A l’instar d’Idriss Déby Itno (de sa prise de pouvoir en 1990 et jusqu’en 2020), le Général Mahamat Idriss Déby a reçu tour à tour les pontes de l’opposition tchadienne et composé avec eux pour former un gouvernement de transition. Le père n’a jamais exclu ceux qui voulaient travailler avec lui, il semble en être de même pour le fils. Dès son arrivé à la tête de l’Etat, Mahamat Idriss Déby n’a pas manqué d’emboiter le pas à son prédécesseur. Le 21 avril, il s’adresse aux membres du CNDP : «il (Idriss Déby Itno) vous conviait régulièrement à des échanges directs et sans aucune contingence protocolaire pour débattre de la vie de la Nation. En vous rencontrant ce matin, nous suivons simplement l’exemple des vertus qu’il nous a enseignées ». Alors que l’ensemble des observateurs pensait que les activités de cette messe politique continueraient (en supputant notamment sur la succession de Mahamat Zene Bada, président du CNDP parti en France), Mahamat Idriss Déby surprend la classe politique en dissolvant le 5 août cette fenêtre d’échanges chère à IDI. En cela il a marqué sa différence !

Mahamat ne sera jamais Idriss

Mais même quand il veut se démarquer d’IDI, Mahamat Idriss Déby tient de lui. Cette dissolution du CNDP a donc pris ses membres et les observateurs à contre-pied… une des caractéristiques politiques du père. Ce dernier, en politicien aguerri, ne livrait que très tardivement ses intentions réelles, laissant durant une période de latence ponctuée par des rencontres qui pouvaient indiquer (expressément) quelles décisions seraient ses options. Mais très souvent au final, il allait à l’opposer de ce que pouvaient croire ses adversaires tout en les ayant laissé dévoiler leurs stratégies. Il les déstabilisaient de la sorte. Si le PCMT parvient à atteindre cette aisance à jouer avec les pions de l’échiquier, il serait alors le vrai héritier politique d’Idriss Déby Itno.

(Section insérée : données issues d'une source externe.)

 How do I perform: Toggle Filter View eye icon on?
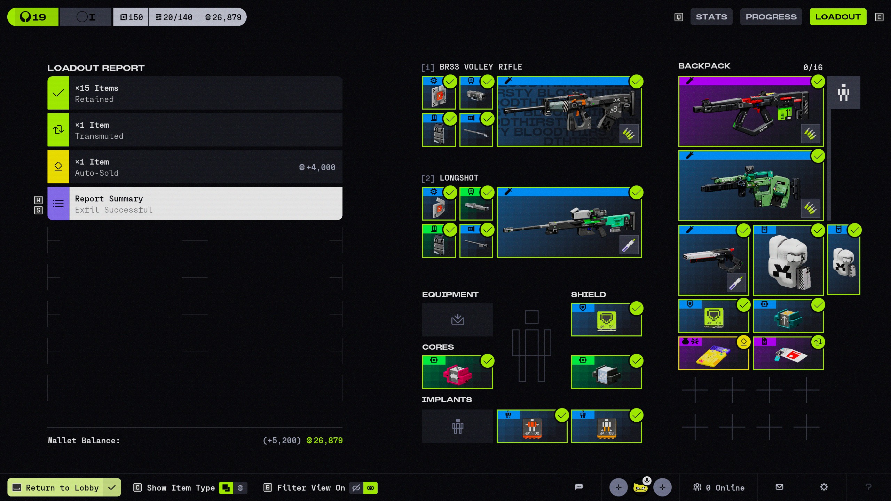coord(370,488)
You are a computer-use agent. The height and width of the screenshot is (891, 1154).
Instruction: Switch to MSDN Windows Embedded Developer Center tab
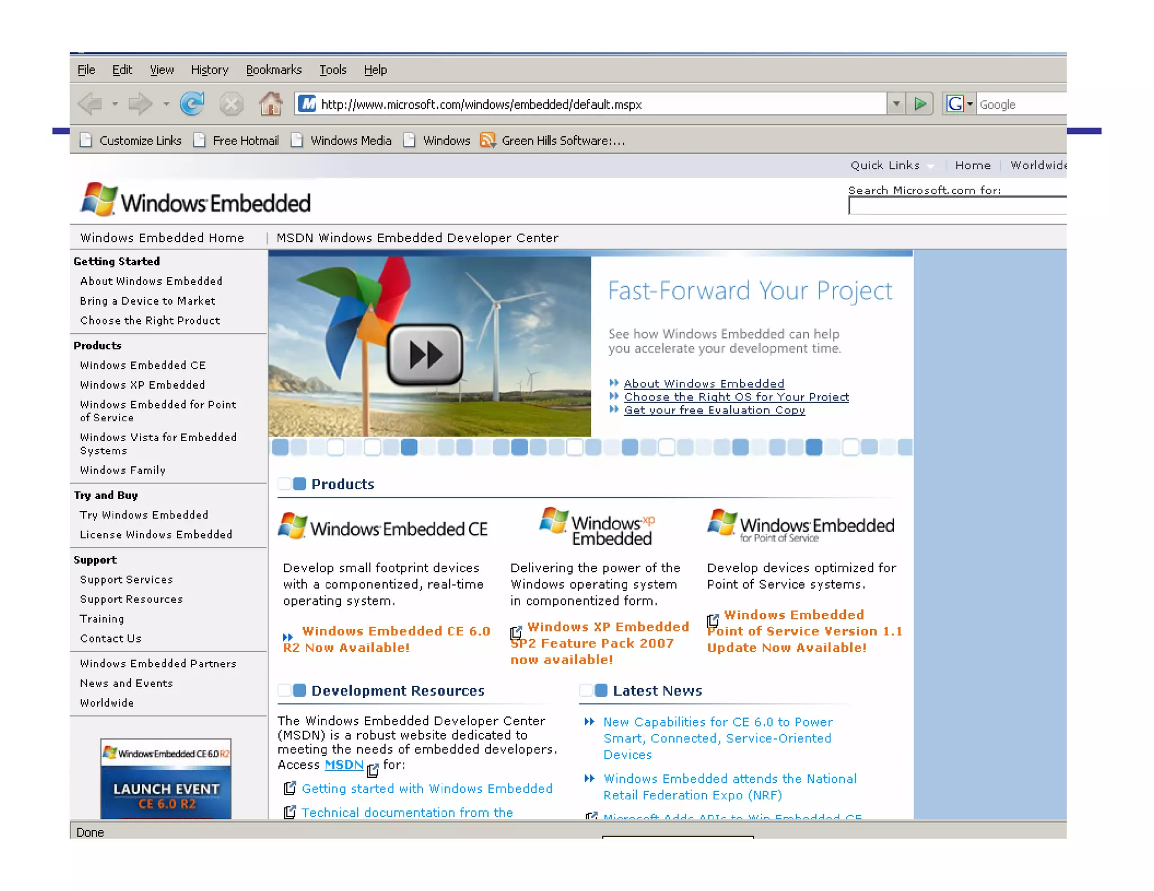tap(417, 238)
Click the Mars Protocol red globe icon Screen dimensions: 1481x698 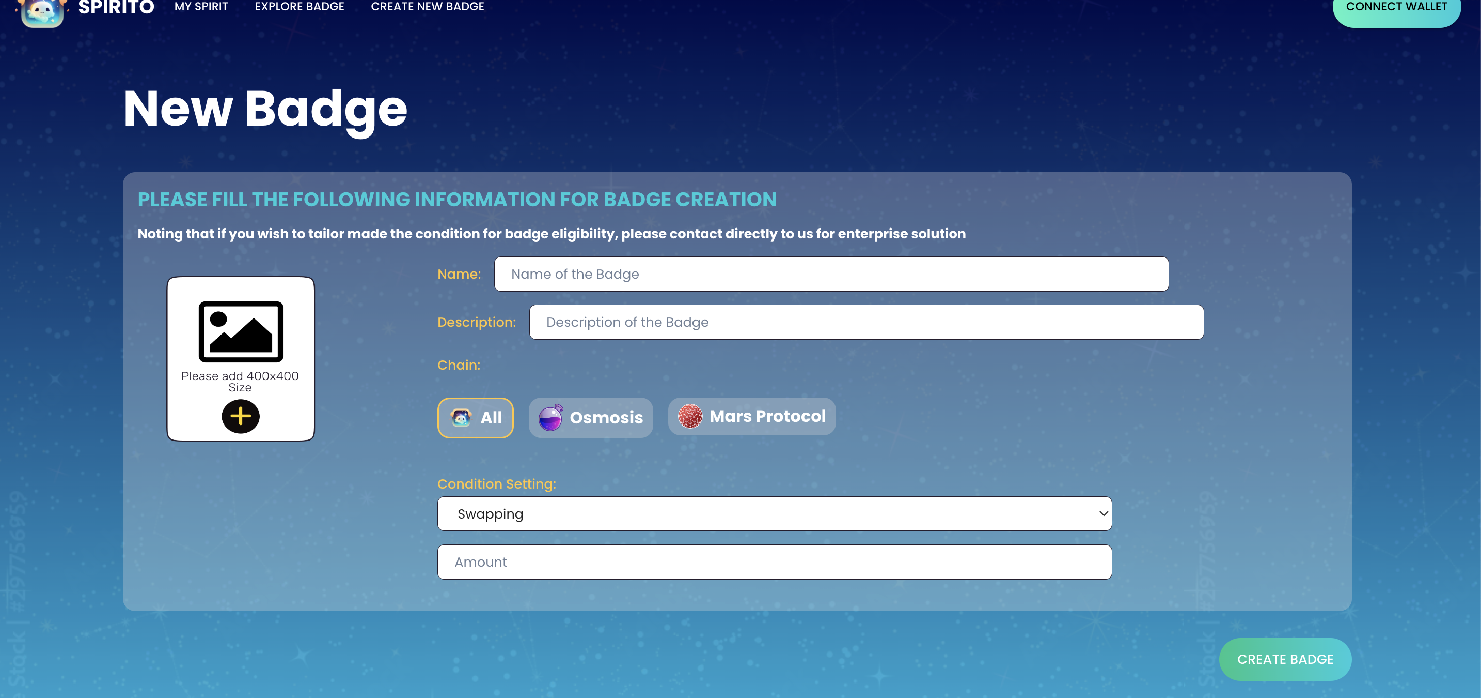690,416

Mais voilà, si IDI est devenu le Franck Underwood du Palais rose, il le doit à son vécu de tchadien lambda. Un avantage que n’aura jamais Mahamat Idriss Déby, qui lui a grandi dans le confort et aux abords du pouvoir. Le Maréchal avait pour lui son enfance passée à courir derrière les dromadaires dans son Ennedi natal, ses années d’écoliers entre Biltine, Faya, Abéché et Bongor, sa formation militaire à N’Djaména, sa vie sociale passée entre Mardjandafack et Farcha avec des quidam de tous horizons, ses années d’étudiants en France et surtout son engagement dans le maquis des FANT. Cet itinéraire de vie a forgé Idriss Déby Itno, sa manière de voir le monde, le Tchad, les Tchadiens et a construit le politicien qu’il était. En cela, Mahamat Idriss Déby ne sera jamais Idriss Déby Itno. Vouloir ressembler au père (surtout à un père dont le destin sort de l’ordinaire) est somme toute logique. Mais se construire en tant qu’homme public nécessite des singularités qu’il devra cultiver si réellement il a des ambitions politiques qui dépassent la transition en cours.

Le miel du pouvoir

La constitution du pouvoir et le jeu mystificateur qui y est lié est « un balancement continue (qui) s’opère entre la règle du pouvoir souverain et les gestes qui le réalisent, les actes qui le rendent visible, le démontrent et par là même démontent l’ordre théorique ; il y a un permanent jeu de miroir entre la personnalité vécue du souverain (vécue par lui-même et par la société qui s’exprime en lui et sur laquelle il imprime sa marque) et l’idée ou représentation du souverain en tant que personnification de l’ensemble social définissant sa maîtrise de lui-même et de l’espace géopolitique qu’il domine. » nous explique Marc-Henri Piault (1933-2020) dans son essai aux allures encyclopédiques, L’Homme (Le Miel du pouvoir et le couteau du sacrifice. In: L’Homme, 1975, tome 15 n°1. pp. 43-61). L’anthropologue français démontre que pour être un chef il faut se présenter, penser et agir comme tel. L’actuel Président du CMT applique cette théorie à merveille pour l’instant. Il vêt le costume présidentiel, agi comme tel, nourri le protocole qui l’entoure afin d’ancrer son image dans le subconscient de ses compatriotes. Une manière de faciliter son acceptation lorsque viendra le moment charnière de franchir le pas. De se prononcer sur une éventuelle candidature à la magistrature suprême.